▸ Problem: Set down the records below in full, exactly as they read.
+---+
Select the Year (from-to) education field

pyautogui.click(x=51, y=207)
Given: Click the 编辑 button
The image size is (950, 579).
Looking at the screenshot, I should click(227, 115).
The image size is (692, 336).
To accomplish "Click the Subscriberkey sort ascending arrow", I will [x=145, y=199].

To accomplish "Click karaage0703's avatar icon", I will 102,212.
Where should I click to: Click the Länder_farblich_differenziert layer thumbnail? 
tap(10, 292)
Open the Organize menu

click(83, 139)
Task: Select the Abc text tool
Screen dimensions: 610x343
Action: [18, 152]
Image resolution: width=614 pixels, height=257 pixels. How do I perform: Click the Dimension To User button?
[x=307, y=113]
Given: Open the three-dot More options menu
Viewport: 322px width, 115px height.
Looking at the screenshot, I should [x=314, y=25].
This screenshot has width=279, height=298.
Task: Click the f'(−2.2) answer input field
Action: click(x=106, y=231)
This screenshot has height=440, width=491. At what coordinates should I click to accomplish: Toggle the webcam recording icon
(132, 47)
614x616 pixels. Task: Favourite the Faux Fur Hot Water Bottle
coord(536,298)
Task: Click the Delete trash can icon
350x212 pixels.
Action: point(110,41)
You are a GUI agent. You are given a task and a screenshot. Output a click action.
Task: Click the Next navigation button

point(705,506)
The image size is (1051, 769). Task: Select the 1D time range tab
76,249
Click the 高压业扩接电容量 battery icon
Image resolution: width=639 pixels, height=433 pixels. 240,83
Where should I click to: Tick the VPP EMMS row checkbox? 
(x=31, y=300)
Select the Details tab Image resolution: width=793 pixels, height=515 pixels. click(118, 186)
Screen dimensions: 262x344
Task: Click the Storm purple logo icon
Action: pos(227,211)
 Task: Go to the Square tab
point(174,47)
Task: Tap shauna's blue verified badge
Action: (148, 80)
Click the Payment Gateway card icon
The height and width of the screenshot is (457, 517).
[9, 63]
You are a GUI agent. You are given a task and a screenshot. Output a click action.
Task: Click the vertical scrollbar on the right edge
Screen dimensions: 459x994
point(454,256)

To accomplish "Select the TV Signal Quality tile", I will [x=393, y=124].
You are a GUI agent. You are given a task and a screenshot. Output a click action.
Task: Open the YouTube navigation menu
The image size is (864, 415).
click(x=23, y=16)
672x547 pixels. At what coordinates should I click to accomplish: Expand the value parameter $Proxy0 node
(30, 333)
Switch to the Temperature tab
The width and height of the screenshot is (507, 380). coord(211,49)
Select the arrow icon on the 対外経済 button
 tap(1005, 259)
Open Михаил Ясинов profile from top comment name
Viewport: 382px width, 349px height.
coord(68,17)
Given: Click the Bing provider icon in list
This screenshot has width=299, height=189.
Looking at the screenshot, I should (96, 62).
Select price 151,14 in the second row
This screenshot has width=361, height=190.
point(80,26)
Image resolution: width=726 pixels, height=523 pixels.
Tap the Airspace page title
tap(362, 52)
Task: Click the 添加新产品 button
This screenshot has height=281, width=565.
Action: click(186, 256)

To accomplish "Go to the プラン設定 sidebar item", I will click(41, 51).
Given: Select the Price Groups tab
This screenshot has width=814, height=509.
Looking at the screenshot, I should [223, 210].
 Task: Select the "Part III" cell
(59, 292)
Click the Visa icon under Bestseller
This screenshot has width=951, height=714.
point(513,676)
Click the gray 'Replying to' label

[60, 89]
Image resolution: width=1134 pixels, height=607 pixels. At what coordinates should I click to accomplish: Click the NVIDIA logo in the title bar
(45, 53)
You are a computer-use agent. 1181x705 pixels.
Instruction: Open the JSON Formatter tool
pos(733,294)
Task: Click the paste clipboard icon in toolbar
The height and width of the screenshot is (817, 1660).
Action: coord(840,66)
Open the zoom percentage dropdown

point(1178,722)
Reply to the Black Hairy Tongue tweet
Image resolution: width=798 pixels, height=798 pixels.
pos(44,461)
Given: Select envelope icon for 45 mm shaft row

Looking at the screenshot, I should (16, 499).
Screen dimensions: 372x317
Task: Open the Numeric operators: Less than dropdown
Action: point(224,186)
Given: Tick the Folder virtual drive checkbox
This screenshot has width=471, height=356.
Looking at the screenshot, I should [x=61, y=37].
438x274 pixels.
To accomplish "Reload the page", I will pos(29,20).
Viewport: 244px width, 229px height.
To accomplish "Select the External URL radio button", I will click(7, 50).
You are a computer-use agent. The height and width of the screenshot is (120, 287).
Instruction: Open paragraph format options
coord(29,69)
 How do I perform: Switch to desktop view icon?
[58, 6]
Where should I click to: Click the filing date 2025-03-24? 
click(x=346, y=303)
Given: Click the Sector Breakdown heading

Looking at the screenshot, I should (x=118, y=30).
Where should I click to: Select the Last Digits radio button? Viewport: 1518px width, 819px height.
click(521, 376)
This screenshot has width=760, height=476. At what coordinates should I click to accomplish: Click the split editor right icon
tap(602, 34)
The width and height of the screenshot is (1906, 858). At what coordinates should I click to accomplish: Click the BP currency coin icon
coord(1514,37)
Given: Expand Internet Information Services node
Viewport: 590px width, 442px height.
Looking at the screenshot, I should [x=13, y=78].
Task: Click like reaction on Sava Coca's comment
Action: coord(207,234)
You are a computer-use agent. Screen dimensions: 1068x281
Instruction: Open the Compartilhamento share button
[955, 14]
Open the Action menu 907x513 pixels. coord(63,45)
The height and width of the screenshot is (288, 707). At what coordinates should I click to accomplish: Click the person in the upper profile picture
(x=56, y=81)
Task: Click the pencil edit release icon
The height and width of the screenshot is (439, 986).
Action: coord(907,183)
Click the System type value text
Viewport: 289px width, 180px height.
+---+
▸ Worked solution:
Select the Year (from-to) education field

pyautogui.click(x=51, y=207)
Given: Click the 编辑 button
The image size is (950, 579).
Looking at the screenshot, I should click(227, 115).
The image size is (692, 336).
To accomplish "Click the Subscriberkey sort ascending arrow", I will [x=145, y=199].

To accomplish "Click karaage0703's avatar icon", I will 102,212.
Where should I click to: Click the Länder_farblich_differenziert layer thumbnail? 
tap(10, 292)
Open the Organize menu

click(83, 139)
Task: Select the Abc text tool
Screen dimensions: 610x343
Action: [18, 152]
Image resolution: width=614 pixels, height=257 pixels. How do I perform: Click the Dimension To User button?
[x=307, y=113]
Given: Open the three-dot More options menu
Viewport: 322px width, 115px height.
Looking at the screenshot, I should [x=314, y=25].
This screenshot has width=279, height=298.
Task: Click the f'(−2.2) answer input field
Action: click(x=106, y=231)
This screenshot has height=440, width=491. At what coordinates should I click to accomplish: Toggle the webcam recording icon
(132, 47)
614x616 pixels. Task: Favourite the Faux Fur Hot Water Bottle
coord(536,298)
Task: Click the Delete trash can icon
350x212 pixels.
Action: point(110,41)
You are a GUI agent. You are given a task and a screenshot. Output a click action.
Task: Click the Next navigation button

point(705,506)
The image size is (1051, 769). Task: Select the 1D time range tab
76,249
Click the 高压业扩接电容量 battery icon
Image resolution: width=639 pixels, height=433 pixels. 240,83
Where should I click to: Tick the VPP EMMS row checkbox? 
(x=31, y=300)
Select the Details tab Image resolution: width=793 pixels, height=515 pixels. click(118, 186)
Screen dimensions: 262x344
Task: Click the Storm purple logo icon
Action: pos(227,211)
 Task: Go to the Square tab
point(174,47)
Task: Tap shauna's blue verified badge
Action: (148, 80)
Click the Payment Gateway card icon
The height and width of the screenshot is (457, 517).
[9, 63]
You are a GUI agent. You are given a task and a screenshot. Output a click action.
Task: Click the vertical scrollbar on the right edge
Screen dimensions: 459x994
point(454,256)

To accomplish "Select the TV Signal Quality tile", I will [x=393, y=124].
You are a GUI agent. You are given a task and a screenshot. Output a click action.
Task: Open the YouTube navigation menu
The image size is (864, 415).
click(x=23, y=16)
672x547 pixels. At what coordinates should I click to accomplish: Expand the value parameter $Proxy0 node
(30, 333)
Switch to the Temperature tab
The width and height of the screenshot is (507, 380). coord(211,49)
Select the arrow icon on the 対外経済 button
 tap(1005, 259)
Open Михаил Ясинов profile from top comment name
Viewport: 382px width, 349px height.
coord(68,17)
Given: Click the Bing provider icon in list
This screenshot has width=299, height=189.
Looking at the screenshot, I should (96, 62).
Select price 151,14 in the second row
This screenshot has width=361, height=190.
point(80,26)
Image resolution: width=726 pixels, height=523 pixels.
Tap the Airspace page title
tap(362, 52)
Task: Click the 添加新产品 button
This screenshot has height=281, width=565.
Action: click(186, 256)

To accomplish "Go to the プラン設定 sidebar item", I will click(41, 51).
Given: Select the Price Groups tab
This screenshot has width=814, height=509.
Looking at the screenshot, I should [223, 210].
 Task: Select the "Part III" cell
(59, 292)
Click the Visa icon under Bestseller
This screenshot has width=951, height=714.
point(513,676)
Click the gray 'Replying to' label

[60, 89]
Image resolution: width=1134 pixels, height=607 pixels. At what coordinates should I click to accomplish: Click the NVIDIA logo in the title bar
(45, 53)
You are a computer-use agent. 1181x705 pixels.
Instruction: Open the JSON Formatter tool
pos(733,294)
Task: Click the paste clipboard icon in toolbar
The height and width of the screenshot is (817, 1660).
Action: coord(840,66)
Open the zoom percentage dropdown

point(1178,722)
Reply to the Black Hairy Tongue tweet
Image resolution: width=798 pixels, height=798 pixels.
pos(44,461)
Given: Select envelope icon for 45 mm shaft row

Looking at the screenshot, I should (16, 499).
Screen dimensions: 372x317
Task: Open the Numeric operators: Less than dropdown
Action: point(224,186)
Given: Tick the Folder virtual drive checkbox
This screenshot has width=471, height=356.
Looking at the screenshot, I should [x=61, y=37].
438x274 pixels.
To accomplish "Reload the page", I will pos(29,20).
Viewport: 244px width, 229px height.
To accomplish "Select the External URL radio button", I will click(7, 50).
You are a computer-use agent. The height and width of the screenshot is (120, 287).
Instruction: Open paragraph format options
coord(29,69)
 How do I perform: Switch to desktop view icon?
[58, 6]
Where should I click to: Click the filing date 2025-03-24? 
click(x=346, y=303)
Given: Click the Sector Breakdown heading

Looking at the screenshot, I should (x=118, y=30).
Where should I click to: Select the Last Digits radio button? Viewport: 1518px width, 819px height.
click(521, 376)
This screenshot has width=760, height=476. At what coordinates should I click to accomplish: Click the split editor right icon
tap(602, 34)
The width and height of the screenshot is (1906, 858). At what coordinates should I click to accomplish: Click the BP currency coin icon
coord(1514,37)
Given: Expand Internet Information Services node
Viewport: 590px width, 442px height.
Looking at the screenshot, I should [x=13, y=78].
Task: Click like reaction on Sava Coca's comment
Action: coord(207,234)
You are a computer-use agent. Screen dimensions: 1068x281
Instruction: Open the Compartilhamento share button
[955, 14]
Open the Action menu 907x513 pixels. coord(63,45)
The height and width of the screenshot is (288, 707). At what coordinates should I click to accomplish: Click the person in the upper profile picture
(x=56, y=81)
Task: Click the pencil edit release icon
The height and width of the screenshot is (439, 986).
Action: coord(907,183)
Click the System type value text
Viewport: 289px width, 180px height.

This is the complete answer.